§ **Text shown**:

The hosted MCP server can first identify likely datasets, then surface the log IDs, collections, and tags needed to scope later queries properly.

In our case, the hosted MCP flow surfaced two production CDN and edge-layer datasets immediately:

Example 1 result based on the hosted MCP dataset inventory flow.


That is a good example of the kind of first-pass result you want from hosted MCP. Before you ask for regressions, spikes, or cache behaviour, you first want the system to tell you which datasets are actually carrying the production CDN traffic.

Example 2: Look for elevated error responses

Prompt:

In the last 30 minutes, look through our CDN logs for elevated 5xx responses and group them by host, path, and status code.

What to look for in CDN logs:

  • spikes in 5xx status codes
  • concentration on a single hostname, service, or path
  • whether the failures are broad or isolated
  • whether only a subset of POPs or edges are affected

This is one of the fastest ways to distinguish:

  • a widespread origin issue
  • a bad deploy affecting one route
  • a customer-specific path problem or noisy but low-impact isolated errors

CDN 5xx regression result.

Example 3: Investigate latency regressions

Prompt:

Compare CDN response-time metrics for the last hour against the previous hour and identify the hosts or paths with the largest regression.

What to look for in CDN logs:

  • increases in origin time or total response time
  • regressions concentrated on one host or endpoint
  • whether the issue appears at the edge or upstream
  • whether the shift aligns with deploy or traffic changes

This is especially useful when users report "the site feels slower" but there is no obvious outage.

This is the kind of latency investigation the hosted MCP workflow makes easier: compare time windows, identify the worst regressions, and narrow quickly to the hosts and paths driving the slowdown.

Response Time regression result.

Example 4: Look for cache effectiveness problems

Prompt:

"Search our CDN logs for cache-related fields and show whether cache miss rates increased in the last 24 hours."

§ **What is expected**: From the text on searching CDN logs, print the portion starting with "The hosted MCP server" and going on through "dataset inventory flow.", word for word.

Saved data entries
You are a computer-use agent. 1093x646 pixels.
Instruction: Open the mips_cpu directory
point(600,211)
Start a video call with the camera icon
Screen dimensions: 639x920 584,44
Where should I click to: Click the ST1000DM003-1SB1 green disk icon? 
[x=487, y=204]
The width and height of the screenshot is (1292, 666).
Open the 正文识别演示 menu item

§ **Response**:
The hosted MCP server can first identify likely datasets, then surface the log IDs, collections, and tags needed to scope later queries properly.

In our case, the hosted MCP flow surfaced two production CDN and edge-layer datasets immediately:

Example 1 result based on the hosted MCP dataset inventory flow.